Далее в девяти пунктах фюрер подробно перечисляет методы привлечения. Пункты пунктами, но сходные поведенческие модели оказывались весомее идеологических противостояний; классовый принцип был взаимозаменяем с расовым.
«Что общего между штурмовиком и бифштексом?» – «Оба они коричневые снаружи и красные внутри» (H, 137).
Бытовало даже расхожее выражение «бифшекс-наци».
Увы, эти неактуальные для русских анекдоты не были приняты во внимание в СССР. Миф о том, что в случае войны немецкие пролетарии перейдут «на нашу сторону», оказался одним из самых живучих, притом не только на официозном, но и на бытовом уровне. Он продержался до самой войны (правда, в сознании Гитлера жил зеркальный и столь же коварный миф, что русские повально восстанут против коммунистов и перейдут на его сторону). В этом пункте обе стороны (вполне симметрично) стали жертвами собственного мифологизированного сознания.

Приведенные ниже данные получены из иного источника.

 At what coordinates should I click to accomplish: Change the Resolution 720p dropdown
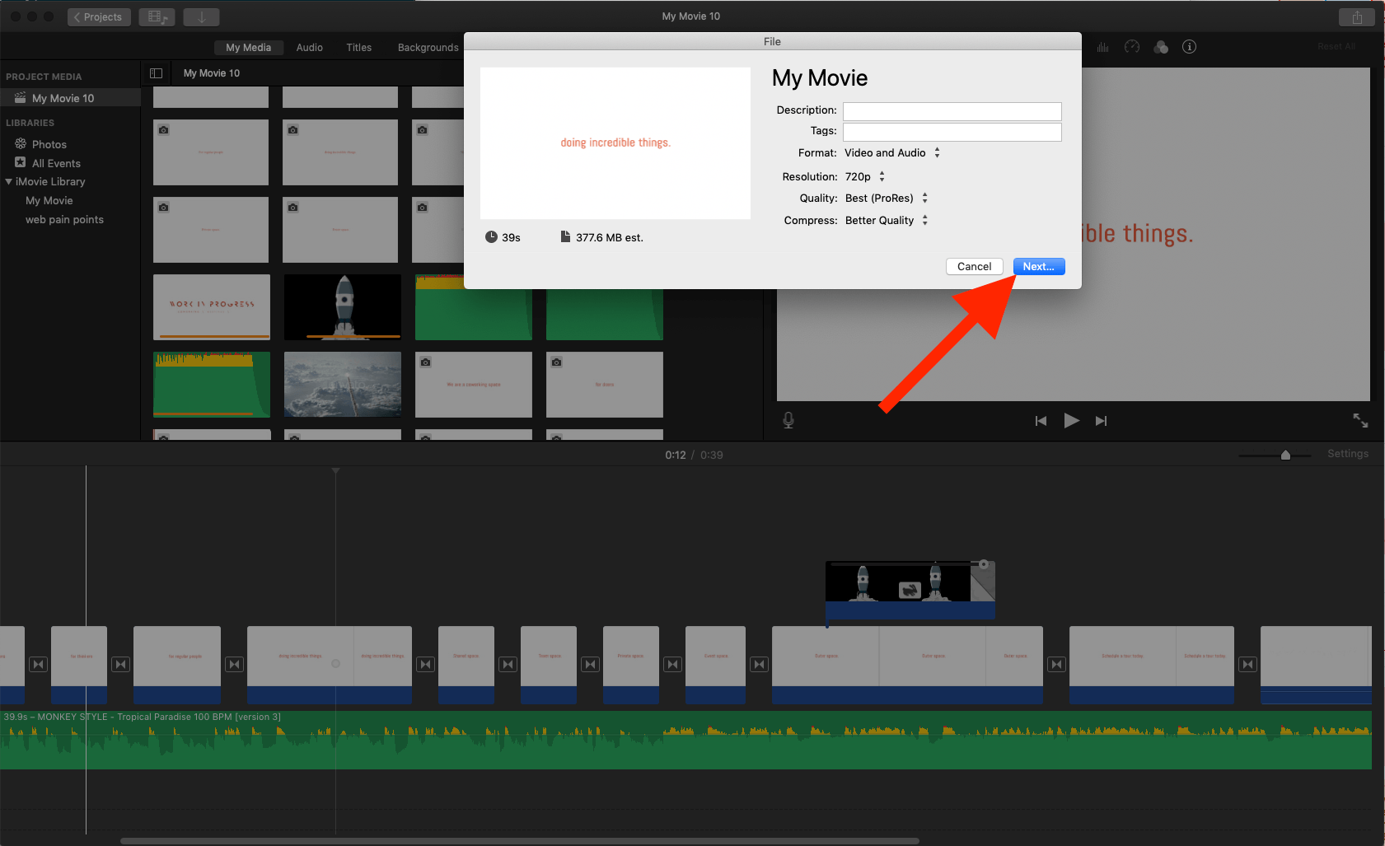(x=864, y=177)
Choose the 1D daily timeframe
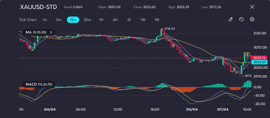Screen dimensions: 270x118 (129, 20)
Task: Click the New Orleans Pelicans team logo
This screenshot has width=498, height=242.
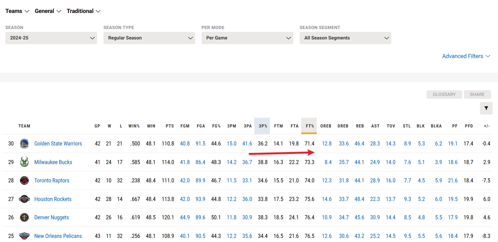Action: 24,236
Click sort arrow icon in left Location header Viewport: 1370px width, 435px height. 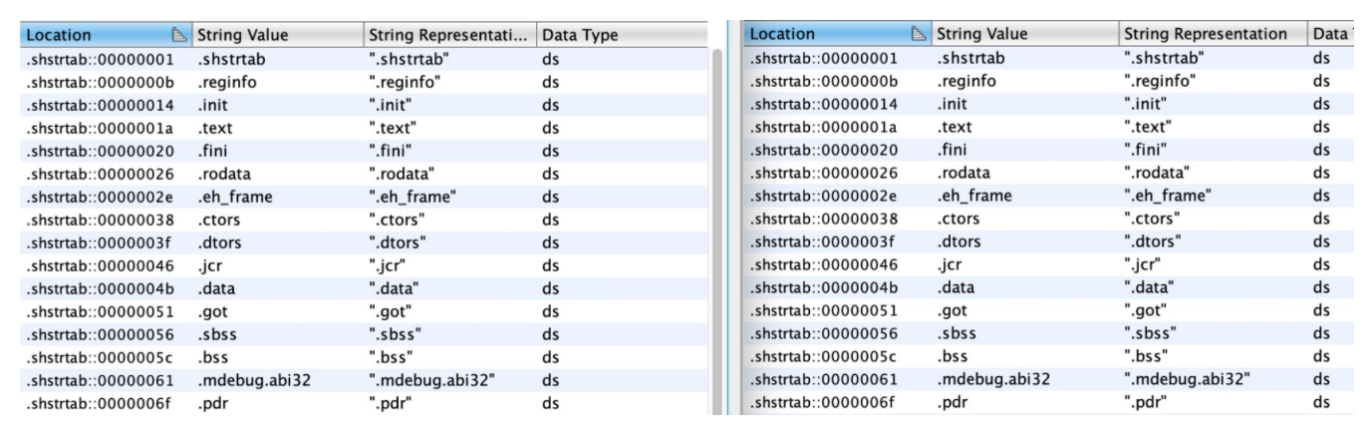pyautogui.click(x=180, y=36)

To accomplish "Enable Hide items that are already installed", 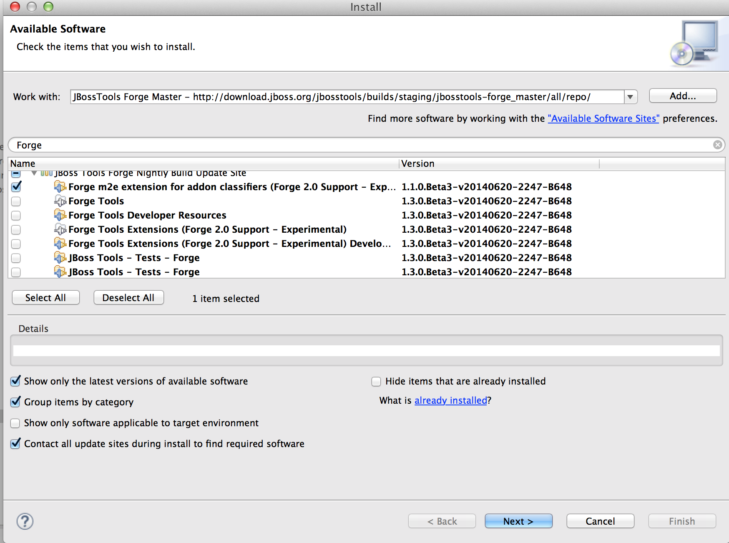I will (x=376, y=382).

Зато самым асимметричным в корпусе анекдотов странным образом оказался еврейский.
Анекдоты о евреях в Третьем рейхе – отдельная и горькая история, – пишет Гамм. – Разумеется, они наследовали богатый опыт «еврейского анекдота». Ни один народ не умел так посмеяться над собой, как еврейский[131].
Но традиция столкнулась с реальностью, беспрецедентной даже в видавшей виды истории евреев. При этом надо помнить, что до нацистской революции немецкие евреи (в отличие от царской России) составляли равноправную часть населения. Поэтому считать, что Сталин уничтожал своих, а Гитлер – чужих, не вполне корректно, тем более что местная еврейская буржуазия, будучи конфессиональным меньшинством, честно полагала себя немцами иудейского вероисповедания. Она была самой ассимилированной в Европе. Так, девочка-блондинка на вопрос школьного инспектора, за что ее отсадили от прочих, всхлипывает: «Из-за бабушки!» (G, 142) «Реформированная немецкая сказка» рассказывает о Красной Шапочке, которая, повстречав, как известно, Волка в лесу, сообщает ему, что она ищет бабушку. «Ну, да, – задумался Волк, – подходящую бабушку ищут нынче многие» (G, 117). Осознание, что дискриминация имеет отношение не к личности, а к врожденному признаку, приходило лишь постепенно.